あー、なんか前世わたしはハノイで暮らしていたのかもしれないねー。
そういうこともあるかもねー。こないだ来た時すごく郷愁が満たされたからなー。
たぶん昔貧乏で、次はお金持ってきたかったのかもね。
中途半端に状況を受け入れながら、無意味に荷物を少し整理しなおした。
心が水と油みたいに分離して、反対側はとても動揺していた。
ハノイは嫌だ。ホーチミンは明るくていいのに。ここは怖い。
前回も今回もバスルームに幽霊がいる感じがするし、通りのあちこちにそういうのがある。
街が暗い。政府関係者が嫌だ。もう来たくない。なんで来ちゃったんだろう。なんかすごく嫌な思い出があるのに。
今の自分と、そうでない理解不能な自分がまじりあい、煮えた頭でベッドに入る。
なんで来ちゃったんだろう。すごく嫌な思い出があるのに。
だったら来なきゃいいじゃーん、と思って目をつぶって体を丸めた。すると
すごく嫌な思い出があるけど、わたしはここが大好きだったから。
という言葉と、どうしようもない懐かしさと激しい愛情に襲われて泣けてきた。
そうだった!わたしはこの街が、この土地が大好きだったから、許せなかった。悲しかった。

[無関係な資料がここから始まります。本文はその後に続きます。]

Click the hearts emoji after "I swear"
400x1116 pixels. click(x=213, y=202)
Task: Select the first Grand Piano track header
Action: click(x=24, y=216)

え、なに馬鹿じゃないの?!どうしたどうした!!と思う。でも涙が止まらない。
ホーさんにあんなことをした政府が許せない。あの恐ろしい日々が許せない。
この国がよくなってほしい。ホーさんが望んだ美しい国になってほしい。
そのためにわたしは日本に生まれたんだから。
なんだもう怖いよ。パブロン飲んでないのに頭おかしいよ。
目を開けて部屋の天井とカーテンを見る。なぜか父のことが浮かぶ。
父もこの国にいた、と根拠のない確信がひらめく。
だから父はベトナム人が得をするようにお金を使わずにいられないのだ。
父がベトナム人に貸した金を取り立てるのは無理だ、となぜか悟る。
わたしもベトナムという国のためになるお金の使い方をしなければならない。
ベトナム人が堅気の商売で列強諸国に肩を並べるような仕方でお金を使わなければならない。
そのための自由な立場なんだ。もう貧しく不自由な身ではない。やっと戻ってきたんだから。